Unwritten Tests Present Major Common Core Obstacle

Published January 28, 2013

Education leaders are beginning to publicly worry that two coalitions attempting to determine mandatory tests for some 40 million U.S. students by 2014 can’t pull their massive enterprise together by deadline or at all.

This threatens the entire Common Core project, which in 2014 will tie national tests to grade-by-grade education requirements 45 states adopted in math and English in 2010. Two networks, called SMARTER Balanced (SBAC) and Partnership for the Assessment of Readiness for College and Careers (PARCC), are creating separate tests.

“It’s easy to say Common Core is revolutionary, but implementing it is a completely different story,” said Andy Smarick, a former U.S. Education Department official who is now a partner at consulting nonprofit Bellwether Education Partners. “High-ranking state officials are … betting the farm on PARCC and Smarter Balanced, hoping it’s going to be rigorous and delivered on time. If they have any reason to question any of that, they’re going to have great incentive to pull the reins and say, ‘I’m not going to ask my governor for millions for common assessments’ or ‘We’re not going to depend on someone else’s decision on cut scores.'”

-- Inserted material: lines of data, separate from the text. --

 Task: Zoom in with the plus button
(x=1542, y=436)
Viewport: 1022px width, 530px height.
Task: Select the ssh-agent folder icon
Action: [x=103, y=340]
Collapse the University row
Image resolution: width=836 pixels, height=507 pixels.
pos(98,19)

Some big questions include: where the testing groups will get money once federal grants run out six months before the tests appear in classrooms in 2015; whether testmakers and states can handle the technical problems of creating and administering ambitious, online tests; and whether states will tolerate higher passing score requirements.

SBAC’s 25 member states educate 19 million U.S. K-12 students, and PARCC’s 22 member states educate 25 million (a few states are members of both).

Queasy Feeling About Testmakers
A January survey of “education insiders” from consulting firm Whiteboard Advisors found concern growing about SBAC and PARCC. Fifty-five percent thought PARCC was on the right track, while 27 percent thought the same of SBAC.

“Both continue to operate with such opacity it is hard to know where things stand,” the survey quoted from one responder.

“PARCC is focused on providing a higher quality product,” another respondent said.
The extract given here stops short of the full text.